Star Clippers. $200-$530. The two 200-passenger sailing ships are ideal for wannabe sailors and young couples who would rather watch the sails go up than hoist them. A pianist and a singer entertain.
Star Cruises. $45-$100. Star concentrates on Asia with cruises on a variety of vessels from Singapore to Vietnam, Indonesia, China and Japan. On-board experience is strictly Asian, with exotic dining rooms, karaoke rooms and member-only casinos attracting mostly Asian passengers, plus Australians and a few North Americans.
Swan Hellenic Cruises. $350-$655. British-run and a part of P&O, Swan Hellenic is noted for its educational and enrichment cruises. Dress is casual in the daytime, dressier in the evening.
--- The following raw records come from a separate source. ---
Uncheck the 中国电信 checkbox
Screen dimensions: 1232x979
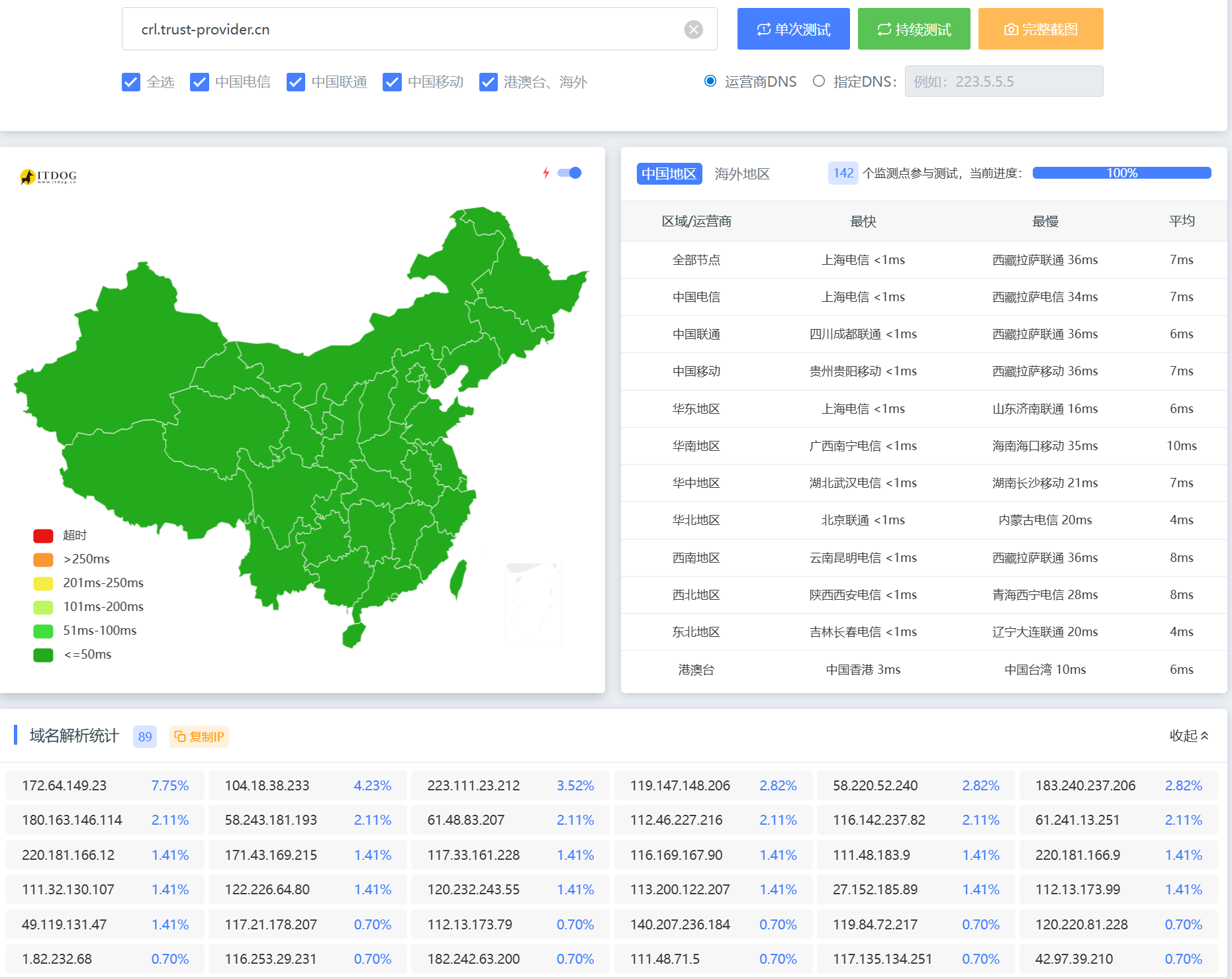(x=199, y=82)
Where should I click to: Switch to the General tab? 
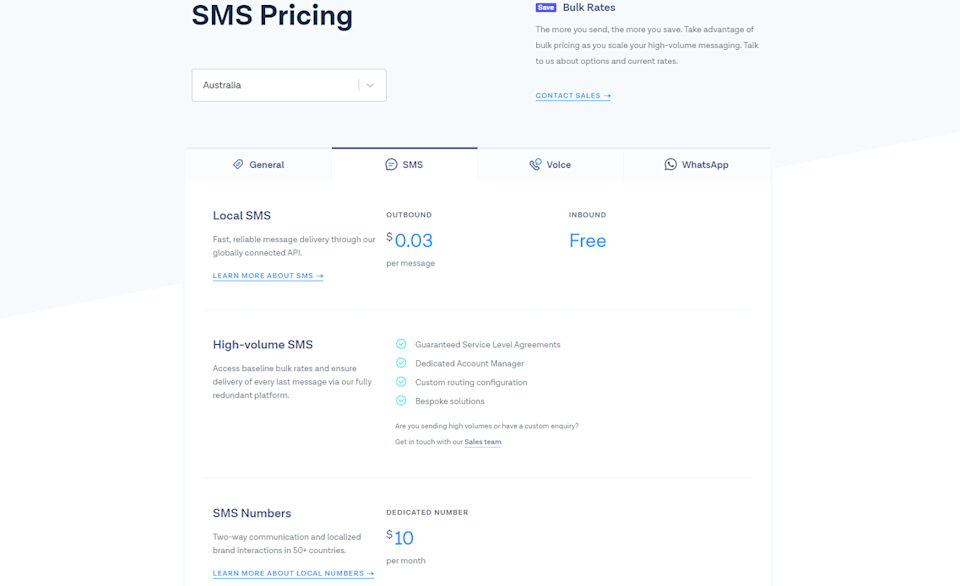pyautogui.click(x=259, y=165)

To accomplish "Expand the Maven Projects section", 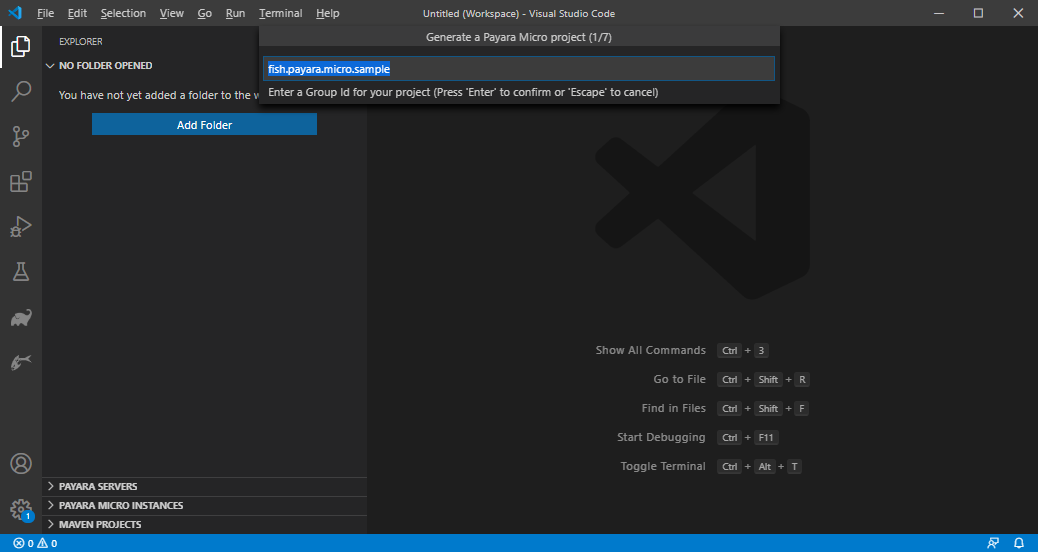I will coord(99,525).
Smoking is not permitted in the cabins, dining room or lectures, and no alcohol is served when visiting Muslim countries.
Windjammer Cruises. $115-$200. "Barefoot and happy" is the motto aboard this fleet of sailing ships that range from 62 to 122 passengers. Its free-form itineraries in the Caribbean reflect life on board, where dressing up means changing into a clean T-shirt. Cabins are spartan, food is edible and the grog flows freely. The young crowd is often joined by a couple of old salts.
Windstar Cruises. $590-$880. These computer-operated sailing ships are sleek and modern and attract mostly young, upscale couples. Food and service are excellent, entertainment is a trio playing dance music, and water sports compete with sunning on deck as prime activities.